INPUT |

Start of Block

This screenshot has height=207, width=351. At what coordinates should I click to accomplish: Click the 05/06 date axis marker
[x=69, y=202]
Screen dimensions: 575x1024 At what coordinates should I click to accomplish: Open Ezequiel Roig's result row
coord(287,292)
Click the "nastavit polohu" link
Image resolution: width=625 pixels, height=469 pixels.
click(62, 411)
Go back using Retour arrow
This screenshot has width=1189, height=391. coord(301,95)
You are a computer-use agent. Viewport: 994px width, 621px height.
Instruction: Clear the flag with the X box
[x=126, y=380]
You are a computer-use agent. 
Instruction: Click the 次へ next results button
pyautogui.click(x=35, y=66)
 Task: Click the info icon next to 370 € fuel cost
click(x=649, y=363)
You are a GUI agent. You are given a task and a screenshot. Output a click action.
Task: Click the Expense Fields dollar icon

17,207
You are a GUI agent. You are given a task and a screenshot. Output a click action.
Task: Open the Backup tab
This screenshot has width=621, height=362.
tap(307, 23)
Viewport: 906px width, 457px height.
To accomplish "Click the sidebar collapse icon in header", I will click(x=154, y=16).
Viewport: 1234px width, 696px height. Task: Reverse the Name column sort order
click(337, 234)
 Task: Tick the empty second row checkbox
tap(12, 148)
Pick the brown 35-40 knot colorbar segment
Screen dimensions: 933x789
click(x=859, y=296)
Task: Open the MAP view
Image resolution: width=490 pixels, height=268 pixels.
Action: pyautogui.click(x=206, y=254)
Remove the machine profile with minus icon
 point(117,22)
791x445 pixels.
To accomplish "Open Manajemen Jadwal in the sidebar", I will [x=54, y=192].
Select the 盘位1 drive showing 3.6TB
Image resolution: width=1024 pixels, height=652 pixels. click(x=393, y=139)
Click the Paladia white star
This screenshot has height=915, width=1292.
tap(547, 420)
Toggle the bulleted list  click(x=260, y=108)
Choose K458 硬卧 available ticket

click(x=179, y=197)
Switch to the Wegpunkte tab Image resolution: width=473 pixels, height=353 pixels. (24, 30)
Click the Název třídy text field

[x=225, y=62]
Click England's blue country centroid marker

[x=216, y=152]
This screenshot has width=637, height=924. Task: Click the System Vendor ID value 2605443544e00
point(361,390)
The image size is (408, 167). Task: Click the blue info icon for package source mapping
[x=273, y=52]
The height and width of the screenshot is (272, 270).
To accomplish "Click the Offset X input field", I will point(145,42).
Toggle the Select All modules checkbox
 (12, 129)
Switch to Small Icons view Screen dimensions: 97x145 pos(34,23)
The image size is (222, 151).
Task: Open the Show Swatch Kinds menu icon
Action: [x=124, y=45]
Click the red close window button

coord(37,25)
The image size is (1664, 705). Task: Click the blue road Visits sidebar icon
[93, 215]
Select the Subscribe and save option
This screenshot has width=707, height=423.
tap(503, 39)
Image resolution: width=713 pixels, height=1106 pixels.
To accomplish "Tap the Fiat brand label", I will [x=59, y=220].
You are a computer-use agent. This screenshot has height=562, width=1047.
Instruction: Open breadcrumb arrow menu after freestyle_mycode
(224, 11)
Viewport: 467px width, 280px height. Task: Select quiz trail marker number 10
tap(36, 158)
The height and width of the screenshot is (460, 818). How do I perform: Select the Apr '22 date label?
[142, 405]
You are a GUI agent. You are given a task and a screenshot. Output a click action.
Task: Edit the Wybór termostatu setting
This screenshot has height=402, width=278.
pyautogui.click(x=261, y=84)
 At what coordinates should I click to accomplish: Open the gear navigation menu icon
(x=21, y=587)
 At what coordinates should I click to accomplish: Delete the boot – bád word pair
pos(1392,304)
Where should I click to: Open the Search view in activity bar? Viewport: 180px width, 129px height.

End of Block

Out of the data above, give again only the lines starting at the one holding "Switch to the" and ending at the one holding "Image resolution: width=713", unchanged.

RESPONSE FOR THIS EXERCISE |
Switch to the Wegpunkte tab Image resolution: width=473 pixels, height=353 pixels. (24, 30)
Click the Název třídy text field

[x=225, y=62]
Click England's blue country centroid marker

[x=216, y=152]
This screenshot has width=637, height=924. Task: Click the System Vendor ID value 2605443544e00
point(361,390)
The image size is (408, 167). Task: Click the blue info icon for package source mapping
[x=273, y=52]
The height and width of the screenshot is (272, 270).
To accomplish "Click the Offset X input field", I will point(145,42).
Toggle the Select All modules checkbox
 (12, 129)
Switch to Small Icons view Screen dimensions: 97x145 pos(34,23)
The image size is (222, 151).
Task: Open the Show Swatch Kinds menu icon
Action: [x=124, y=45]
Click the red close window button

coord(37,25)
The image size is (1664, 705). Task: Click the blue road Visits sidebar icon
[93, 215]
Select the Subscribe and save option
This screenshot has width=707, height=423.
tap(503, 39)
Image resolution: width=713 pixels, height=1106 pixels.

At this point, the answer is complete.